*Data for this task*.

────────

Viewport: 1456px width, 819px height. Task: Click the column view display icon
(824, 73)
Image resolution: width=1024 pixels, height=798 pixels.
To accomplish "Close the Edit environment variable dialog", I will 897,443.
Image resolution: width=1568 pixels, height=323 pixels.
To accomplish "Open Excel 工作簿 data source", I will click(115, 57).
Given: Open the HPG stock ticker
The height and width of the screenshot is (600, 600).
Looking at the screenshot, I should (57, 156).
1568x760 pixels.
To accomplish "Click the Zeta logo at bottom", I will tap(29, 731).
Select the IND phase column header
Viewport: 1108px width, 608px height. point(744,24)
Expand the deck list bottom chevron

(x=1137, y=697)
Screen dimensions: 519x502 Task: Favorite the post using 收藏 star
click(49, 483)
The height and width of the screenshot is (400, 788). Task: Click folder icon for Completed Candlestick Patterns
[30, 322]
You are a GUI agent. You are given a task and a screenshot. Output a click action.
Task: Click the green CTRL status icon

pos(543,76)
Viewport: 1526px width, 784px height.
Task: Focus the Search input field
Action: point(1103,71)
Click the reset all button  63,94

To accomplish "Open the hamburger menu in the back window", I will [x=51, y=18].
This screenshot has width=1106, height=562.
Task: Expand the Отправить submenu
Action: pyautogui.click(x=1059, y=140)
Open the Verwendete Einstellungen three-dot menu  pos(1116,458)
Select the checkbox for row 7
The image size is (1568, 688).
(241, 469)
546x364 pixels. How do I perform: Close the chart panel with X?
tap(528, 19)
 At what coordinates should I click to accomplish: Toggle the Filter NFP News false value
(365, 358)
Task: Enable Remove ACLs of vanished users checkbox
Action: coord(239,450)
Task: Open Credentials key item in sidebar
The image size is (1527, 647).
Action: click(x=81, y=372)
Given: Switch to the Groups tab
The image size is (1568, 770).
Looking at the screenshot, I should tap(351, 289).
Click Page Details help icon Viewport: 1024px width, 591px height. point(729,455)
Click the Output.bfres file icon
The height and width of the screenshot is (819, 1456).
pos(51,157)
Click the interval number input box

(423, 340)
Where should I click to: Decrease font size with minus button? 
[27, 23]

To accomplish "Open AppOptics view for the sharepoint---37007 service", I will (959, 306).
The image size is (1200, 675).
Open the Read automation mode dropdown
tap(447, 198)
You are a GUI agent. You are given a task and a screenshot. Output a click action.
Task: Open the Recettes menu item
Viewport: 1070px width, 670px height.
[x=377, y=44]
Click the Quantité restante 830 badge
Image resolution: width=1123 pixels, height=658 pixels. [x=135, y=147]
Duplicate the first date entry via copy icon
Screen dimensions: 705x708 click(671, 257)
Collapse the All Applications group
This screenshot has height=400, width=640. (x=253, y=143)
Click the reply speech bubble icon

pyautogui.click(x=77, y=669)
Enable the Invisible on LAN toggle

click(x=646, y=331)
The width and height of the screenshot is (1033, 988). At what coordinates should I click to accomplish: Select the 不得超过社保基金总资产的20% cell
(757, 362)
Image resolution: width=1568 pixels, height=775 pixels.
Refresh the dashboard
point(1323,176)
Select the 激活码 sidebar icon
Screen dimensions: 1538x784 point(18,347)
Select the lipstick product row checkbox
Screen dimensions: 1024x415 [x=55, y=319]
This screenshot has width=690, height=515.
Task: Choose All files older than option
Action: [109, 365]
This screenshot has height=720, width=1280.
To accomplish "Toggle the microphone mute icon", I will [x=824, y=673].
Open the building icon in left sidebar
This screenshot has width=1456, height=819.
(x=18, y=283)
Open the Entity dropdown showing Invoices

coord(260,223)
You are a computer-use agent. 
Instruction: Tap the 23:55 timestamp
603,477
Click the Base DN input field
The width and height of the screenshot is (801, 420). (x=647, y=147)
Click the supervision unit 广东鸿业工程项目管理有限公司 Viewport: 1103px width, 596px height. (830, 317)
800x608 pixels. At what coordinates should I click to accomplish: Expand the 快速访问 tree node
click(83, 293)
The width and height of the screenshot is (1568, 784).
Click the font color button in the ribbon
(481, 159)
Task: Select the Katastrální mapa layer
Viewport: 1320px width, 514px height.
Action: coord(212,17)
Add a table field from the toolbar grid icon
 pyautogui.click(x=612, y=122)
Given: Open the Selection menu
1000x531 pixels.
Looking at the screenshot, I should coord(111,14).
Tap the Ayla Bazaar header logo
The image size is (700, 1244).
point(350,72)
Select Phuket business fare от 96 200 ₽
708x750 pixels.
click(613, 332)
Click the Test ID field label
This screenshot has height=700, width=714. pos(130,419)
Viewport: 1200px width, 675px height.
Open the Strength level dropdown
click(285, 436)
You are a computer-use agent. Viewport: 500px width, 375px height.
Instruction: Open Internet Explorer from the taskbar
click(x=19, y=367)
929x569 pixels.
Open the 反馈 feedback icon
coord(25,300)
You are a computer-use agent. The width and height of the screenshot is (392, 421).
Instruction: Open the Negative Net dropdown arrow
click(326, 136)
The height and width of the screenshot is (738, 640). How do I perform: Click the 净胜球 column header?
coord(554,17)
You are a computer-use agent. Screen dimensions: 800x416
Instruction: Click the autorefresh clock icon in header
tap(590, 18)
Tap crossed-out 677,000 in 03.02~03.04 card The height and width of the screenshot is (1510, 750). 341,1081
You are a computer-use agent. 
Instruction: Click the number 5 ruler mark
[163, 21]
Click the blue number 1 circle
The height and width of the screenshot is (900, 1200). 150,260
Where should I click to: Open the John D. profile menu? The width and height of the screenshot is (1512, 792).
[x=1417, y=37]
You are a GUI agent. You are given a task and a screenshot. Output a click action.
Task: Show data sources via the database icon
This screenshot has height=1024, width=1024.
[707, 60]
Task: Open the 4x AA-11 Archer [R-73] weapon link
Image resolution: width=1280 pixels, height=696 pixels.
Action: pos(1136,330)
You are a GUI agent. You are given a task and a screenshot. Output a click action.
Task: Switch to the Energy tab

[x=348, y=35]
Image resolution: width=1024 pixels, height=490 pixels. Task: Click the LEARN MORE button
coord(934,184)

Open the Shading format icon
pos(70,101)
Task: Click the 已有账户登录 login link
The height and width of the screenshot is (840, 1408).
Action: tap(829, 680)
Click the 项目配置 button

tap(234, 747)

────────

*What is asked*. Could you reproduce all of the records above line for line, with nothing added, dropped, or changed?

*Worked solution*.
Viewport: 1456px width, 819px height. Task: Click the column view display icon
(824, 73)
Image resolution: width=1024 pixels, height=798 pixels.
To accomplish "Close the Edit environment variable dialog", I will 897,443.
Image resolution: width=1568 pixels, height=323 pixels.
To accomplish "Open Excel 工作簿 data source", I will click(115, 57).
Given: Open the HPG stock ticker
The height and width of the screenshot is (600, 600).
Looking at the screenshot, I should (57, 156).
1568x760 pixels.
To accomplish "Click the Zeta logo at bottom", I will tap(29, 731).
Select the IND phase column header
Viewport: 1108px width, 608px height. point(744,24)
Expand the deck list bottom chevron

(x=1137, y=697)
Screen dimensions: 519x502 Task: Favorite the post using 收藏 star
click(49, 483)
The height and width of the screenshot is (400, 788). Task: Click folder icon for Completed Candlestick Patterns
[30, 322]
You are a GUI agent. You are given a task and a screenshot. Output a click action.
Task: Click the green CTRL status icon

pos(543,76)
Viewport: 1526px width, 784px height.
Task: Focus the Search input field
Action: point(1103,71)
Click the reset all button  63,94

To accomplish "Open the hamburger menu in the back window", I will [x=51, y=18].
This screenshot has width=1106, height=562.
Task: Expand the Отправить submenu
Action: pyautogui.click(x=1059, y=140)
Open the Verwendete Einstellungen three-dot menu  pos(1116,458)
Select the checkbox for row 7
The image size is (1568, 688).
(241, 469)
546x364 pixels. How do I perform: Close the chart panel with X?
tap(528, 19)
 At what coordinates should I click to accomplish: Toggle the Filter NFP News false value
(365, 358)
Task: Enable Remove ACLs of vanished users checkbox
Action: coord(239,450)
Task: Open Credentials key item in sidebar
The image size is (1527, 647).
Action: click(x=81, y=372)
Given: Switch to the Groups tab
The image size is (1568, 770).
Looking at the screenshot, I should tap(351, 289).
Click Page Details help icon Viewport: 1024px width, 591px height. point(729,455)
Click the Output.bfres file icon
The height and width of the screenshot is (819, 1456).
pos(51,157)
Click the interval number input box

(423, 340)
Where should I click to: Decrease font size with minus button? 
[27, 23]

To accomplish "Open AppOptics view for the sharepoint---37007 service", I will (959, 306).
The image size is (1200, 675).
Open the Read automation mode dropdown
tap(447, 198)
You are a GUI agent. You are given a task and a screenshot. Output a click action.
Task: Open the Recettes menu item
Viewport: 1070px width, 670px height.
[x=377, y=44]
Click the Quantité restante 830 badge
Image resolution: width=1123 pixels, height=658 pixels. [x=135, y=147]
Duplicate the first date entry via copy icon
Screen dimensions: 705x708 click(671, 257)
Collapse the All Applications group
This screenshot has height=400, width=640. (x=253, y=143)
Click the reply speech bubble icon

pyautogui.click(x=77, y=669)
Enable the Invisible on LAN toggle

click(x=646, y=331)
The width and height of the screenshot is (1033, 988). At what coordinates should I click to accomplish: Select the 不得超过社保基金总资产的20% cell
(757, 362)
Image resolution: width=1568 pixels, height=775 pixels.
Refresh the dashboard
point(1323,176)
Select the 激活码 sidebar icon
Screen dimensions: 1538x784 point(18,347)
Select the lipstick product row checkbox
Screen dimensions: 1024x415 [x=55, y=319]
This screenshot has width=690, height=515.
Task: Choose All files older than option
Action: [109, 365]
This screenshot has height=720, width=1280.
To accomplish "Toggle the microphone mute icon", I will [x=824, y=673].
Open the building icon in left sidebar
This screenshot has width=1456, height=819.
(x=18, y=283)
Open the Entity dropdown showing Invoices

coord(260,223)
You are a computer-use agent. 
Instruction: Tap the 23:55 timestamp
603,477
Click the Base DN input field
The width and height of the screenshot is (801, 420). (x=647, y=147)
Click the supervision unit 广东鸿业工程项目管理有限公司 Viewport: 1103px width, 596px height. (830, 317)
800x608 pixels. At what coordinates should I click to accomplish: Expand the 快速访问 tree node
click(83, 293)
The width and height of the screenshot is (1568, 784).
Click the font color button in the ribbon
(481, 159)
Task: Select the Katastrální mapa layer
Viewport: 1320px width, 514px height.
Action: coord(212,17)
Add a table field from the toolbar grid icon
 pyautogui.click(x=612, y=122)
Given: Open the Selection menu
1000x531 pixels.
Looking at the screenshot, I should coord(111,14).
Tap the Ayla Bazaar header logo
The image size is (700, 1244).
point(350,72)
Select Phuket business fare от 96 200 ₽
708x750 pixels.
click(613, 332)
Click the Test ID field label
This screenshot has height=700, width=714. pos(130,419)
Viewport: 1200px width, 675px height.
Open the Strength level dropdown
click(285, 436)
You are a computer-use agent. Viewport: 500px width, 375px height.
Instruction: Open Internet Explorer from the taskbar
click(x=19, y=367)
929x569 pixels.
Open the 反馈 feedback icon
coord(25,300)
You are a computer-use agent. The width and height of the screenshot is (392, 421).
Instruction: Open the Negative Net dropdown arrow
click(326, 136)
The height and width of the screenshot is (738, 640). How do I perform: Click the 净胜球 column header?
coord(554,17)
You are a computer-use agent. Screen dimensions: 800x416
Instruction: Click the autorefresh clock icon in header
tap(590, 18)
Tap crossed-out 677,000 in 03.02~03.04 card The height and width of the screenshot is (1510, 750). 341,1081
You are a computer-use agent. 
Instruction: Click the number 5 ruler mark
[163, 21]
Click the blue number 1 circle
The height and width of the screenshot is (900, 1200). 150,260
Where should I click to: Open the John D. profile menu? The width and height of the screenshot is (1512, 792).
[x=1417, y=37]
You are a GUI agent. You are given a task and a screenshot. Output a click action.
Task: Show data sources via the database icon
This screenshot has height=1024, width=1024.
[707, 60]
Task: Open the 4x AA-11 Archer [R-73] weapon link
Image resolution: width=1280 pixels, height=696 pixels.
Action: pos(1136,330)
You are a GUI agent. You are given a task and a screenshot. Output a click action.
Task: Switch to the Energy tab

[x=348, y=35]
Image resolution: width=1024 pixels, height=490 pixels. Task: Click the LEARN MORE button
coord(934,184)

Open the Shading format icon
pos(70,101)
Task: Click the 已有账户登录 login link
The height and width of the screenshot is (840, 1408).
Action: tap(829, 680)
Click the 项目配置 button

tap(234, 747)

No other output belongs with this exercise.